→ **Work item**
Please work out how many lines of this material include "target", and answer with that number by itself.

Segment Start: Extracted information

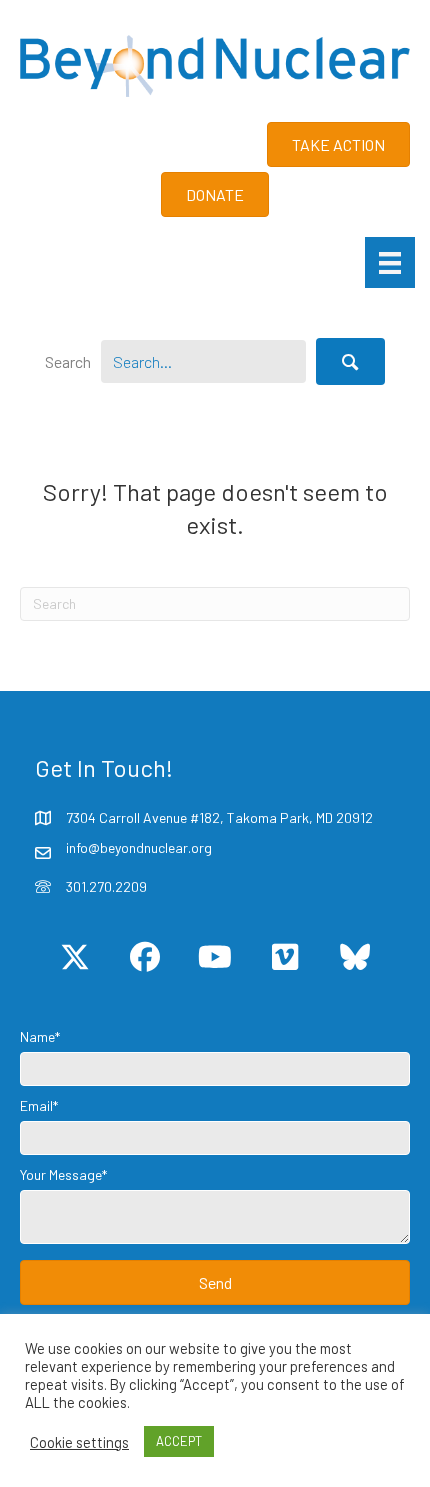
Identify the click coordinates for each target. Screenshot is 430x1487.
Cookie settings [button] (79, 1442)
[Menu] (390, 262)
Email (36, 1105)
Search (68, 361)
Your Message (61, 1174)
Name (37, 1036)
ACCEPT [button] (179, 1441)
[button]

Segment End: Extracted information
Segment Start: Extracted information

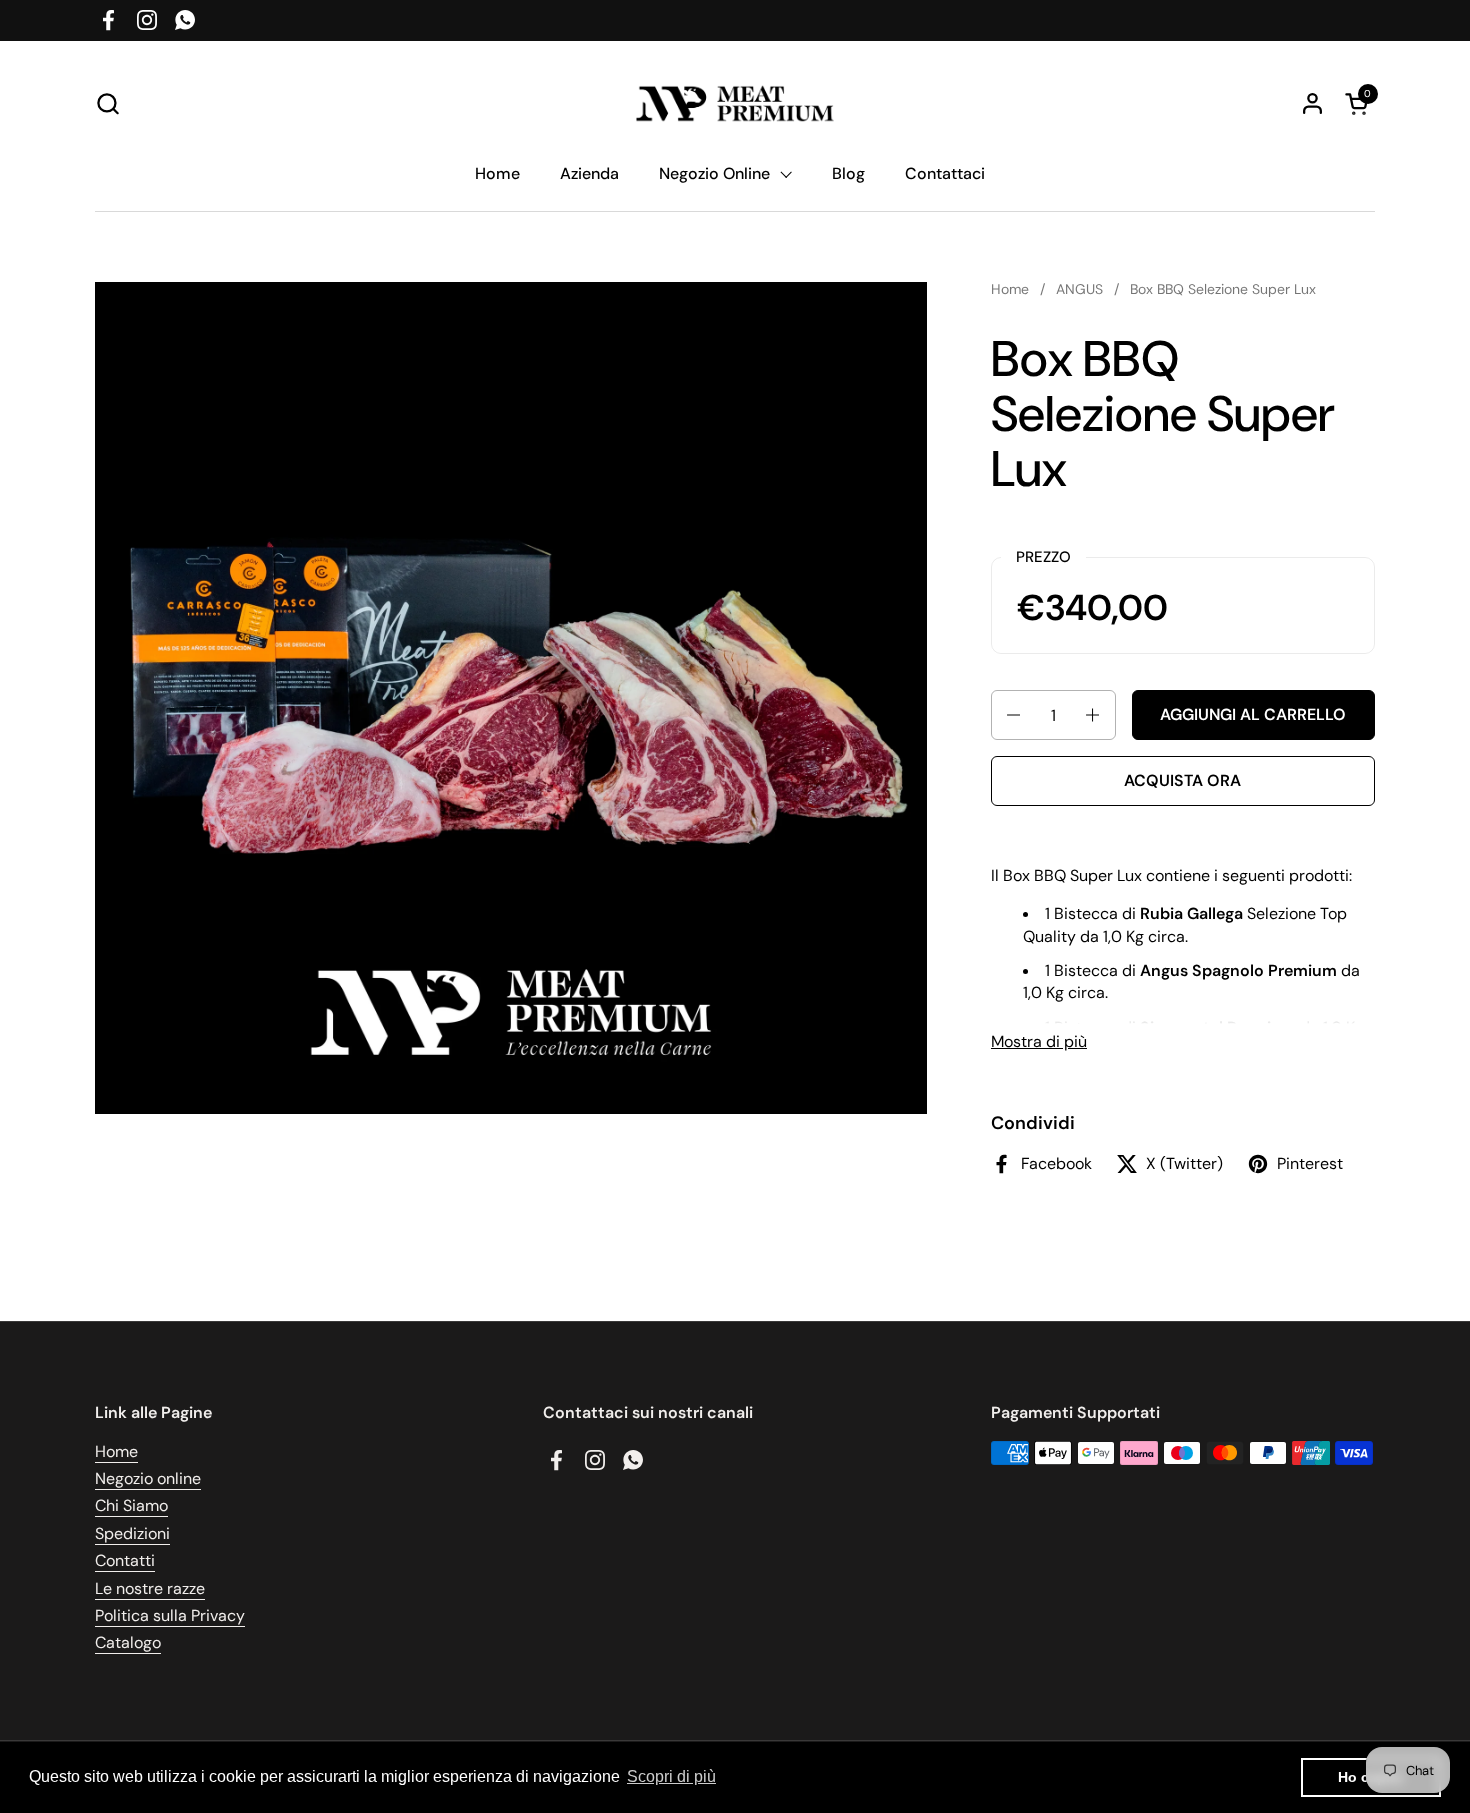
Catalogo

Segment End: Extracted information
Segment Start: Extracted information

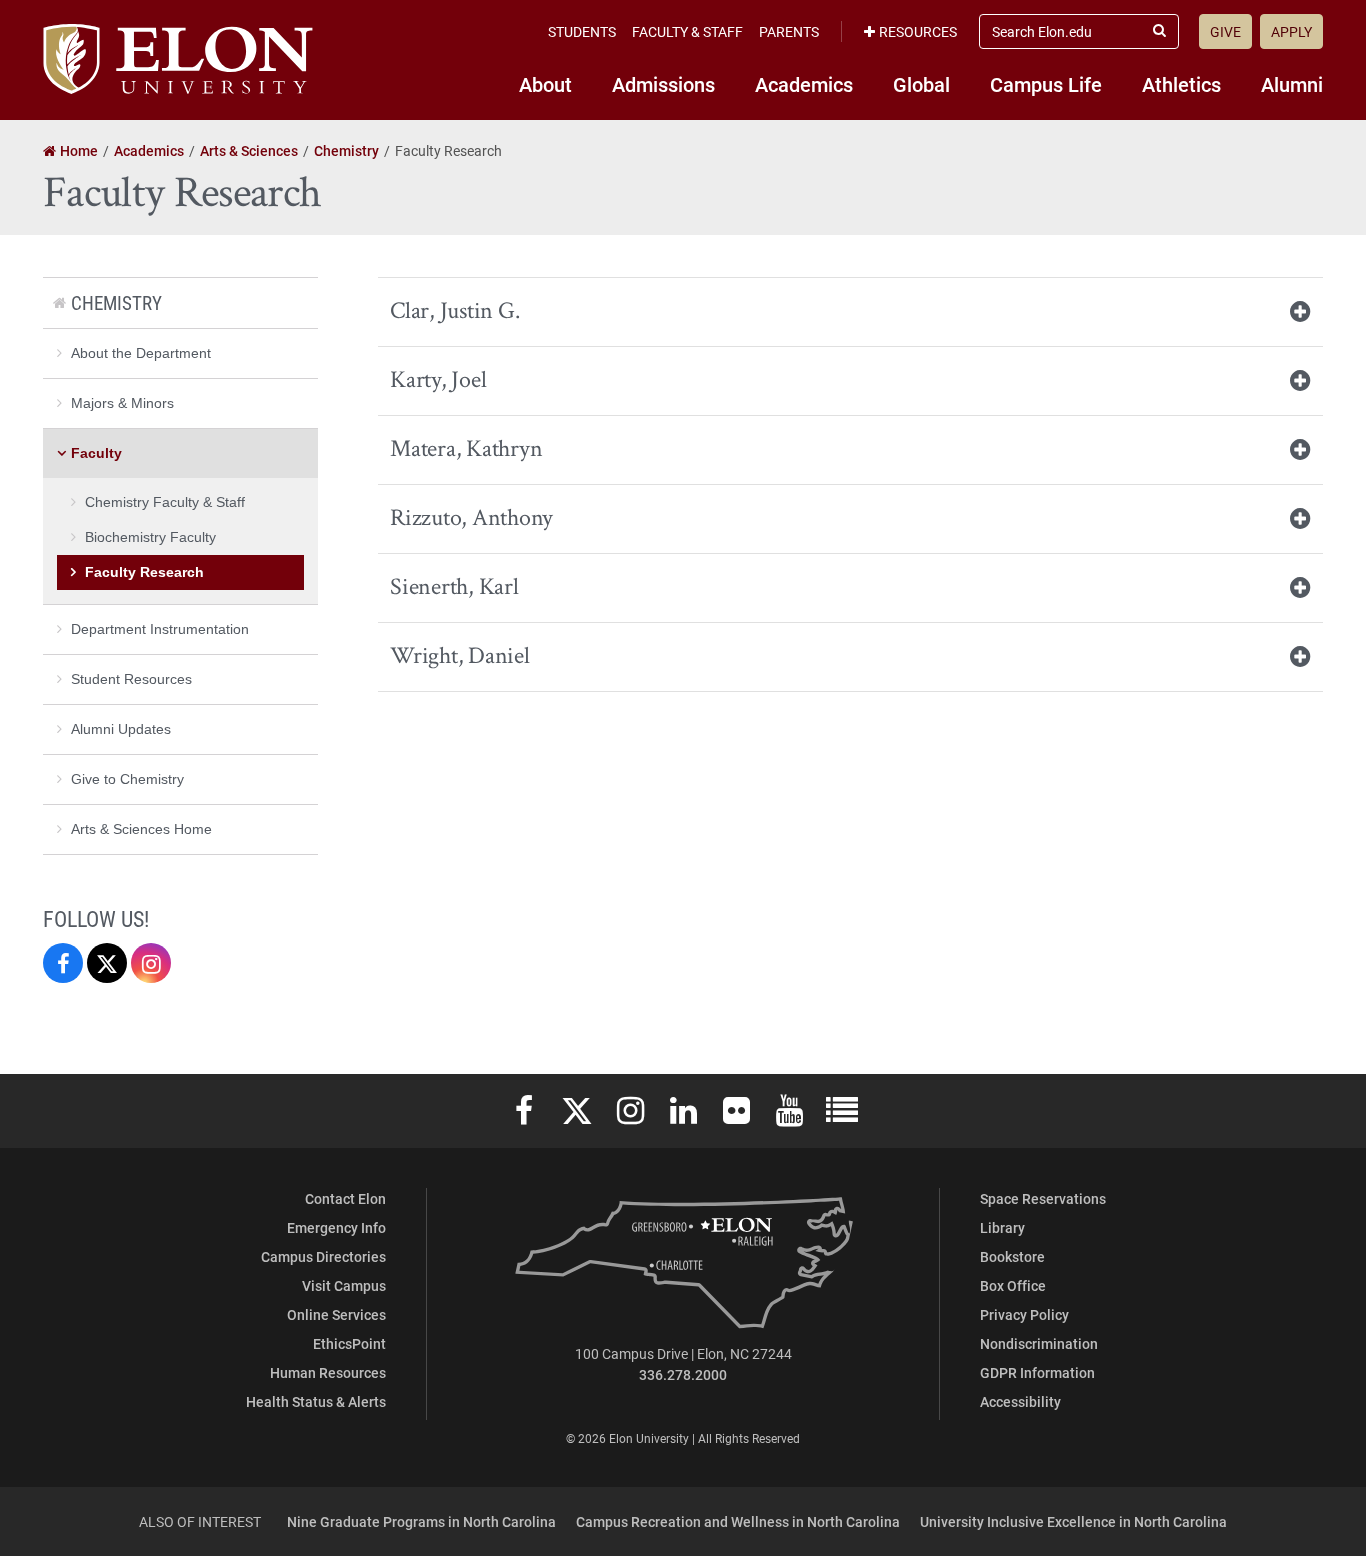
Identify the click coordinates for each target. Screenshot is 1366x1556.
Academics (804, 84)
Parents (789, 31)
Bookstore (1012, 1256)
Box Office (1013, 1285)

Segment End: Extracted information

→ **Your response**
2